É uma casta muito vigorosa e produtiva que deve ser conduzida em poda curta (vaso ou cordão). Adapta-se a solos pedregosos ou cascalhentos (seixos) pouco ácidos. Produz, dependendo do solo e do tipo de vinho, de 20 hl/ha em vinhos doces naturais a quase 100 hl/ha em zonas de planície para vinhos clássicos.

Sensibilidade a doenças
Revela-se muito sensível à excoriose (doença criptogâmica), um pouco menos à necrose bacteriana, à podridão cinzenta e aos vermes do cacho. Em contrapartida, resiste bem aos nemátodes meloidogyne franc de pé em areias litorais.

Sensibilidade climática
Muito vigoroso, por vezes teme a queda das flores em anos desfavoráveis na época da floração. Em contrapartida, é resistente à seca.

Potencial enológico

Acumula bem o açúcar, dando vinhos muito ricos em álcool, mas com baixa acidez e cor muito dependente do rendimento. É a base de grandes vinhos de guarda, estruturados e aromáticos, como em Châteauneuf-du-Pape onde é majoritário, ou de rosés, onde constitui a base do encabeçamento na região da Provença.

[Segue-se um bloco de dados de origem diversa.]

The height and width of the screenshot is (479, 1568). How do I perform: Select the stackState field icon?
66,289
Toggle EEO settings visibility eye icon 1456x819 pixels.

Esta casta é sensível à oxidação. Na vinificação de rosés, requer cuidados especiais para evitar o contacto com o oxigénio. Na vinificação de tintos, o risco é menor e a mistura com castas mais tânicas, como syrah, mourvèdre ou carignan, permite uma boa estabilidade. Em contrapartida, esta característica torna-se uma qualidade nos vinhos doces naturais. A oxidação controlada destes vinhos provoca uma maderação, responsável por aromas intensos e muito qualitativos: especiarias (cacau, café, tabaco, caramelo), frutos secos (noz fresca, figo, passas).